Task statement:
Revise the part of the listing below that opens with the line containing "You are a computer-use" and runs through the end of the listing, changing "Where should I click to" to "Where do I click to" and leaving everything else as it is. Give only that part.

--- Listed records ---

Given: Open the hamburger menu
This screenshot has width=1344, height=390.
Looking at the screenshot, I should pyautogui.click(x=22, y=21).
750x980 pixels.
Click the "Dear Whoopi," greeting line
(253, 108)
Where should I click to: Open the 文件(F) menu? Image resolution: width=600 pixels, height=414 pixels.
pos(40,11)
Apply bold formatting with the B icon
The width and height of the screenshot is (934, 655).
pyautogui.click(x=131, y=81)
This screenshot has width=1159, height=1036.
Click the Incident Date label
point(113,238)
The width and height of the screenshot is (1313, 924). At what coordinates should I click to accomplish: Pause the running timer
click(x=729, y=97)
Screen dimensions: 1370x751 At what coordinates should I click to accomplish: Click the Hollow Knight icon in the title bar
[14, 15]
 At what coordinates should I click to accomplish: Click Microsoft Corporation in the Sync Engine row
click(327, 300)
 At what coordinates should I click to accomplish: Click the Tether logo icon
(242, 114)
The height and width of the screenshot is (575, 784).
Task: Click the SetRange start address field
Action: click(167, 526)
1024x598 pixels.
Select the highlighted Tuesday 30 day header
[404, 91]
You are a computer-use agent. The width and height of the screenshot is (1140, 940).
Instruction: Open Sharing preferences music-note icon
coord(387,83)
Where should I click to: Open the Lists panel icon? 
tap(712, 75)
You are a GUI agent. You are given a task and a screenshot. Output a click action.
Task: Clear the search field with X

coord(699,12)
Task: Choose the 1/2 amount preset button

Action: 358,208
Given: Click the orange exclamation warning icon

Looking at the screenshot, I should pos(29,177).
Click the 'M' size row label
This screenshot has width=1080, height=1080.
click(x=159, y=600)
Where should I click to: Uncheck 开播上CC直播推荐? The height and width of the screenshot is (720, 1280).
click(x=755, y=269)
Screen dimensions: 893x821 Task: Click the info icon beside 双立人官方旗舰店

---

Answer for this exercise:
You are a computer-use agent. The width and height of the screenshot is (1140, 940).
Instruction: Open Sharing preferences music-note icon
coord(387,83)
Where do I click to: Open the Lists panel icon? 
tap(712, 75)
You are a GUI agent. You are given a task and a screenshot. Output a click action.
Task: Clear the search field with X

coord(699,12)
Task: Choose the 1/2 amount preset button

Action: 358,208
Given: Click the orange exclamation warning icon

Looking at the screenshot, I should pos(29,177).
Click the 'M' size row label
This screenshot has width=1080, height=1080.
click(x=159, y=600)
Where do I click to: Uncheck 开播上CC直播推荐? The height and width of the screenshot is (720, 1280).
click(x=755, y=269)
Screen dimensions: 893x821 Task: Click the info icon beside 双立人官方旗舰店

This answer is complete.